Each user could connect to at least one of these exchanges. Two message is published to at least 300 of these exchanges per second. So each client connected to the websocket server will receive 2 messages per second.

The RabbitMQ and Spring Boot will be deployed in a Kubernetes cluster for scalability. But, I am testing it using Windows 10 Machine and in a Redhat Machine without using Kubernetes.

Our reconnect threshold is 90 seconds, so if a websocket connection is broken for 90s or less, due to client network or any other issue,  then all realtime data sent during this period should be sent to user when the browser reconnects within 90 seconds. 
That is the main reason we tried using one queue per user subscription so that messages will not be lost.

When ever users connect to websocket server, a unique id will be generated from client, and this will be used to create a queue to connect to a direct exchange. So for each subscription of a session there will be one Queue in the format <uniquesessionid>_<exchange_name> and each queue will have its own listener instance as show below.

Map<String, Object> args = new HashMap<String, Object>();
args.put("x-expires", 90000);
channel.queueDeclare(queueName, false, false, false, args);

channel.queueBind(queueName, exchangeName, routingKey);
        
String tag = channel.basicConsume(queueName, true, 
         new RabbitMQConsumer(simpMessagingTemplate, 
         simpUserRegistry, exchangeKey1,  exchangeKey2 , principalId), consumerTag -> { });

The listener is given below

public class RabbitMQConsumer implements DeliverCallback {
@Override
public void handle(String consumerTag, Delivery message) throws IOException {
DataObj objMessage = fromBytes(message.getBody(), DataObj.class);
String topicToSend = "/topic/exchgdata/"+exchangeKey1+"/"+exchangeKey2;
simpMessagingTemplate.convertAndSendToUser(principalId,
topicToSend, objMessage);
}

The principal id is the unique id sent from front end to identify the user session.
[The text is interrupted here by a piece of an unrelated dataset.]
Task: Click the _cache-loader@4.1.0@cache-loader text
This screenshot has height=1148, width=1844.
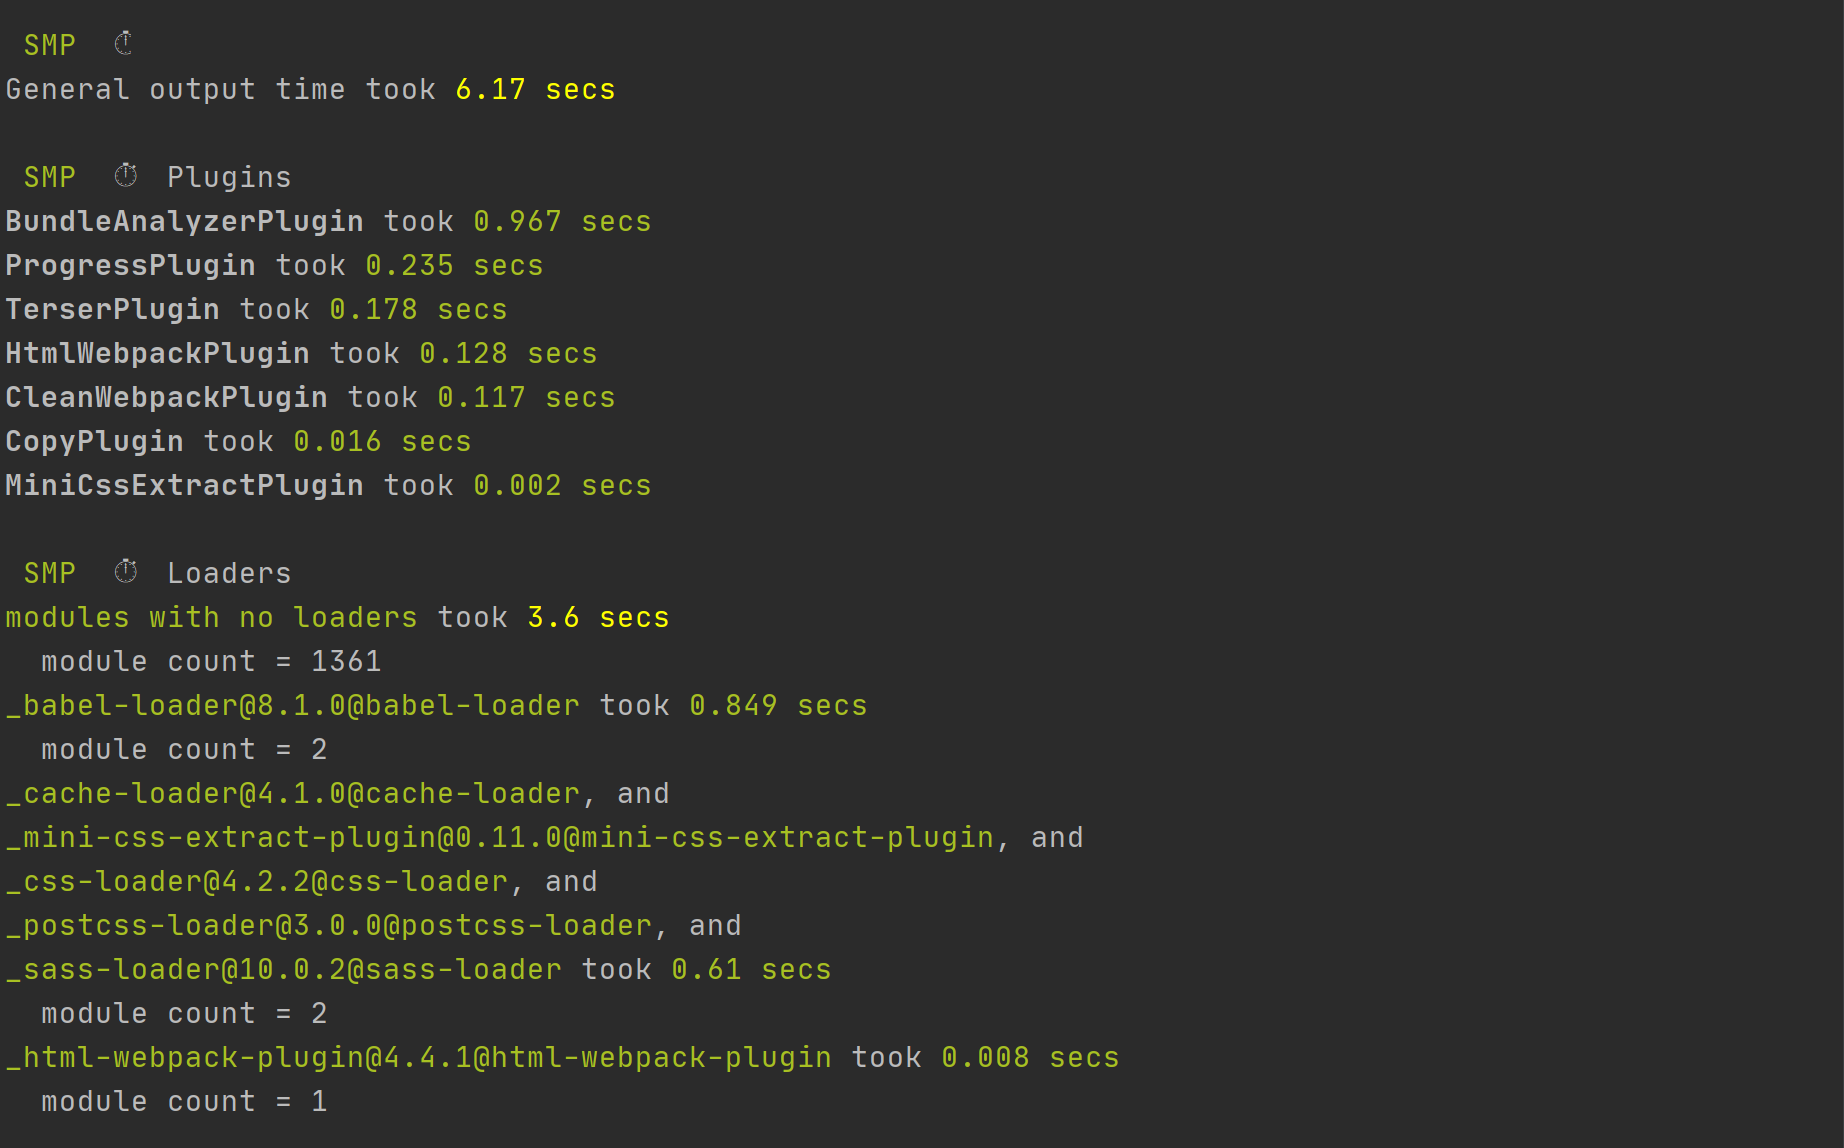Action: [x=293, y=793]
All these set up serves these purposes
1. When a client temporarily disconnects or when a Spring Boot instance goes down, the data is safe in the queue. So when the user reconnects to the same Spring Boot instance or different instance, it will be reconnecting with the same unique id generated in browser (react), so it will connect to the same queue and will get data delivered to the queue during disconnection period.

All these set up works fine, except for performance. Whenever the number of users reaches around 1200 - 1500, the delivery of the messages starts to get delayed. Our requirement is < 3 seconds for 10k concurrent users. But just as number of concurrent users reaches 1200 - 1500 message delivery to client takes > 10 seconds. So it will be much more as we move towards 10k concurrent users.

My question is, is my approach correct? For stopping message loss, is one queue per user per subscription a correct approach? Are there any other recommended approaches for our requirement of minimum latency, fault tolerance and guranteed delivery?